***** Source information *****
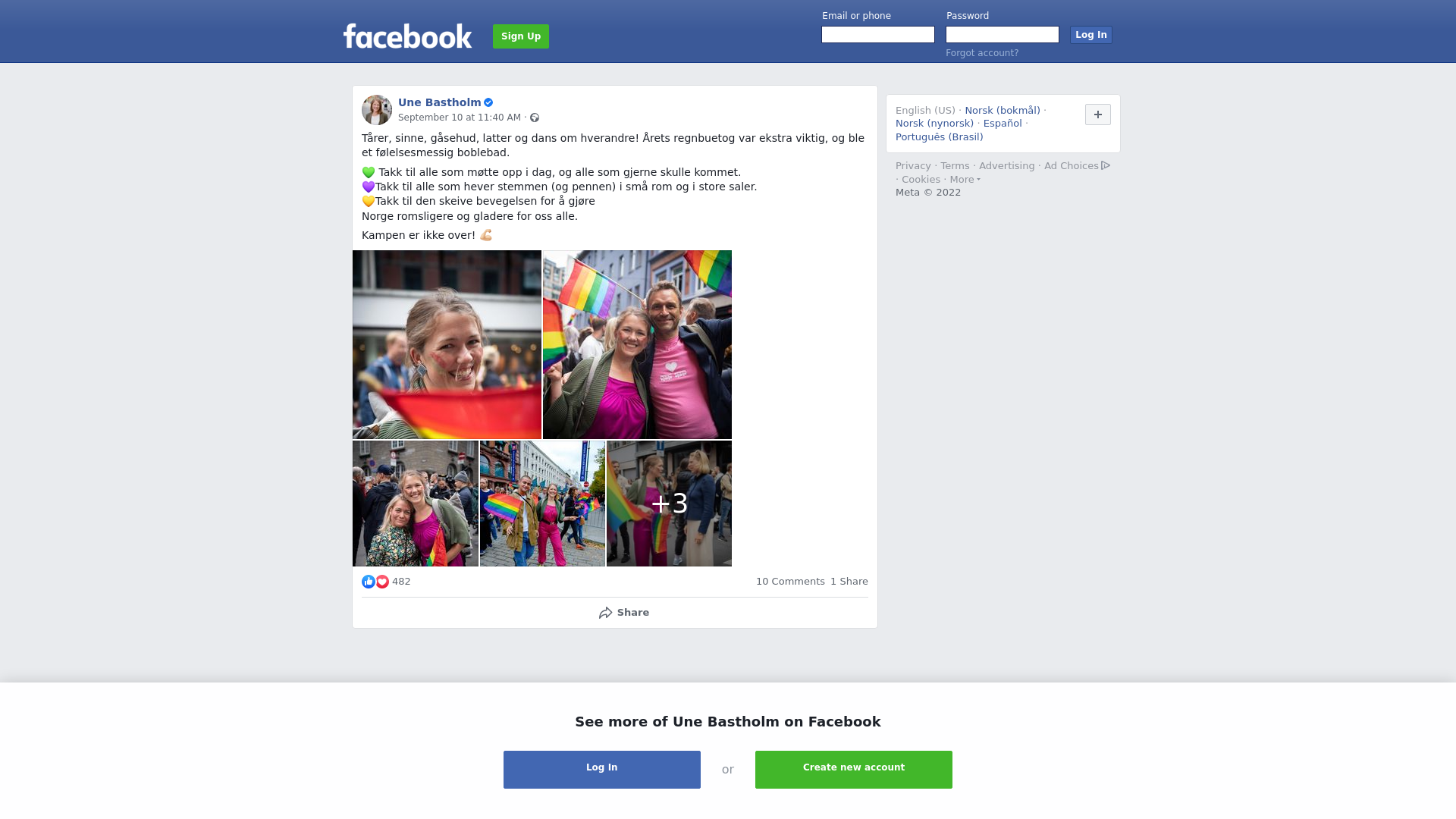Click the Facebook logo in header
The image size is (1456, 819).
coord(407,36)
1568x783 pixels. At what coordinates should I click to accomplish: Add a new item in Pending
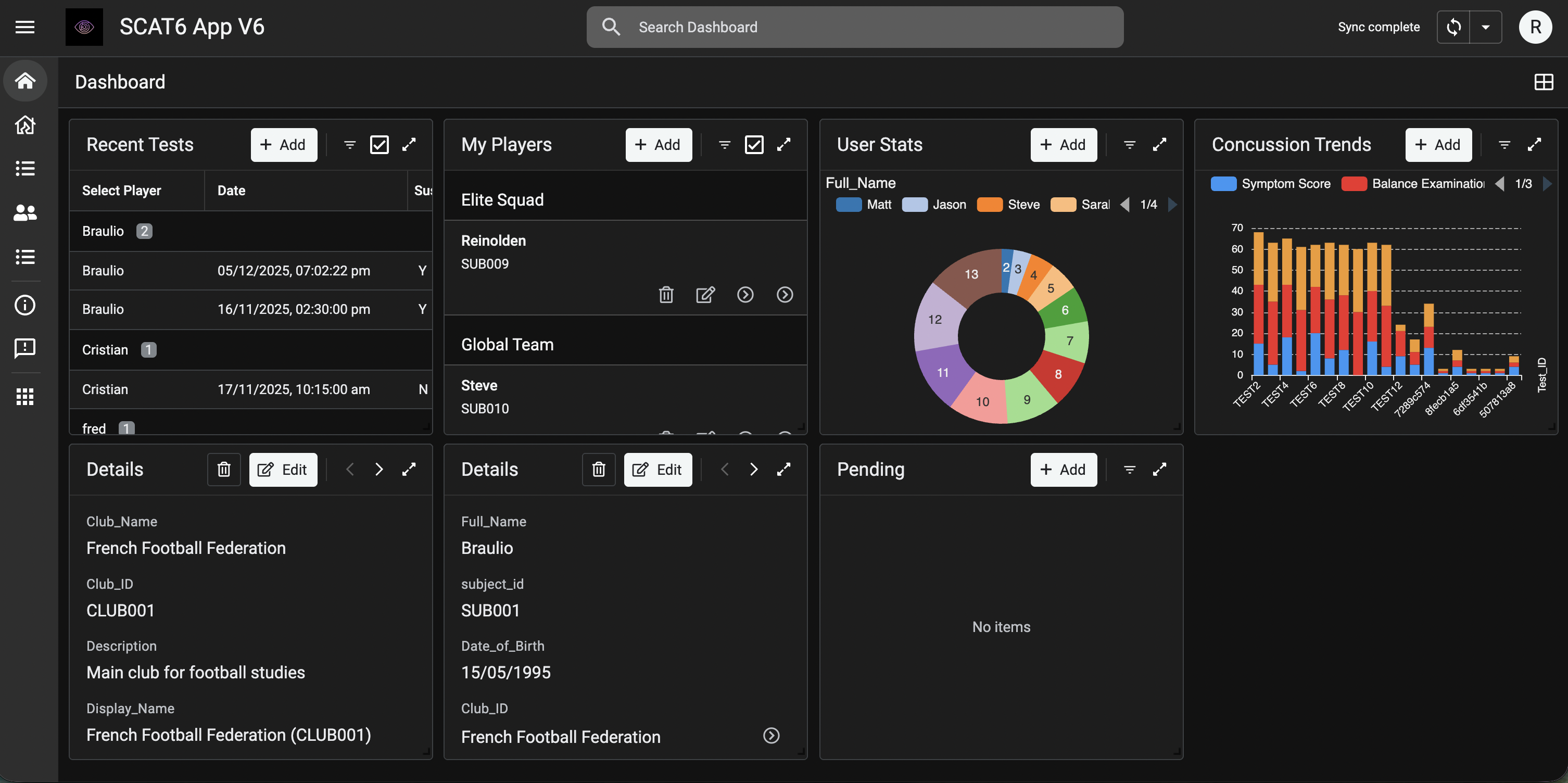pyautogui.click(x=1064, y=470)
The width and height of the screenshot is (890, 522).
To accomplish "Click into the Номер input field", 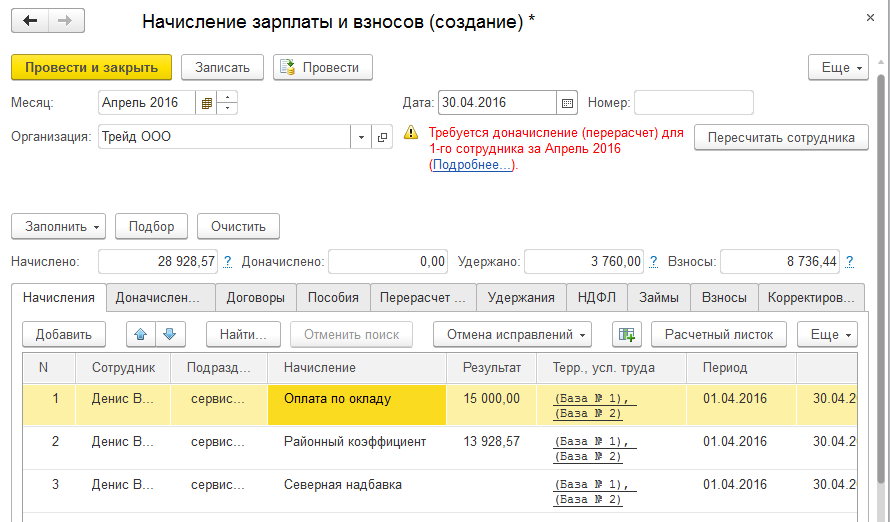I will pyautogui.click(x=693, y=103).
*****
***** Source information *****
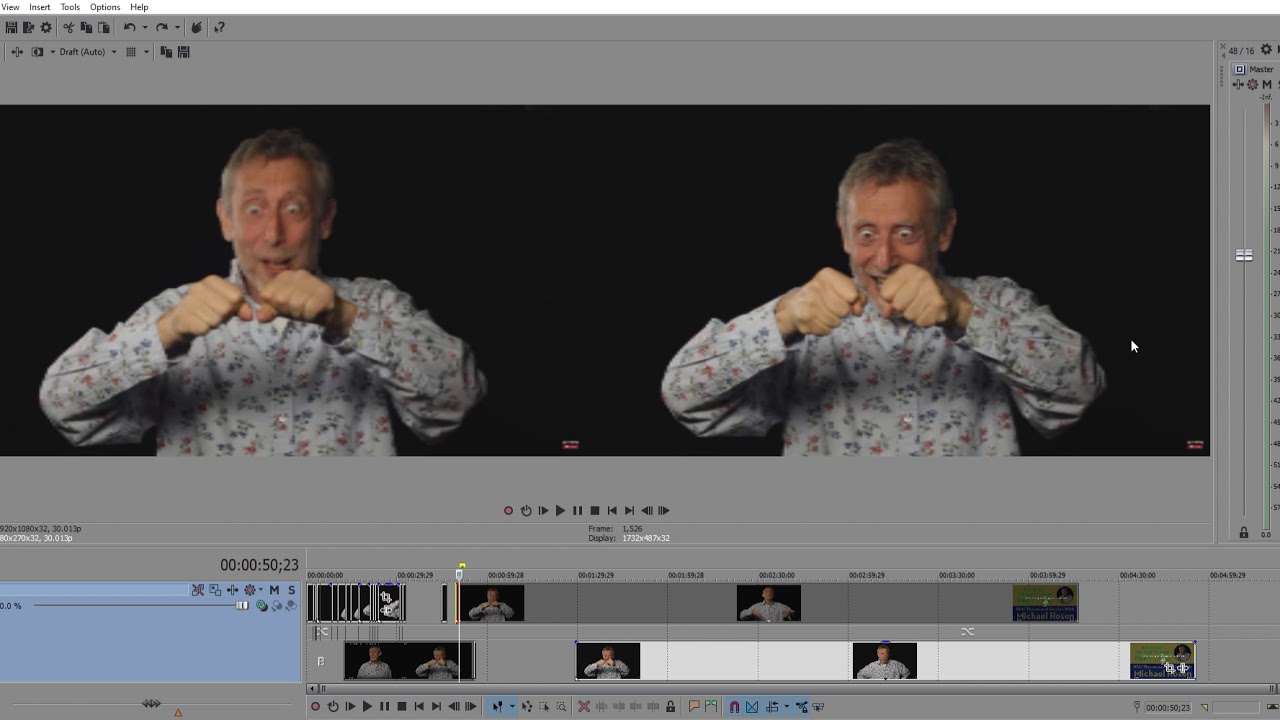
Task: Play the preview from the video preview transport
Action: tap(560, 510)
*****
__What is being asked__
All lines above starting at the one with "1568x783 pixels. At" and ending at the one with "The width and", inclusive, are to be printed again exactly, with the pictures left out.

__Solution for this problem__
1568x783 pixels. At what coordinates should I click to accomplish: Add a new item in Pending
pyautogui.click(x=1064, y=470)
The width and height of the screenshot is (890, 522).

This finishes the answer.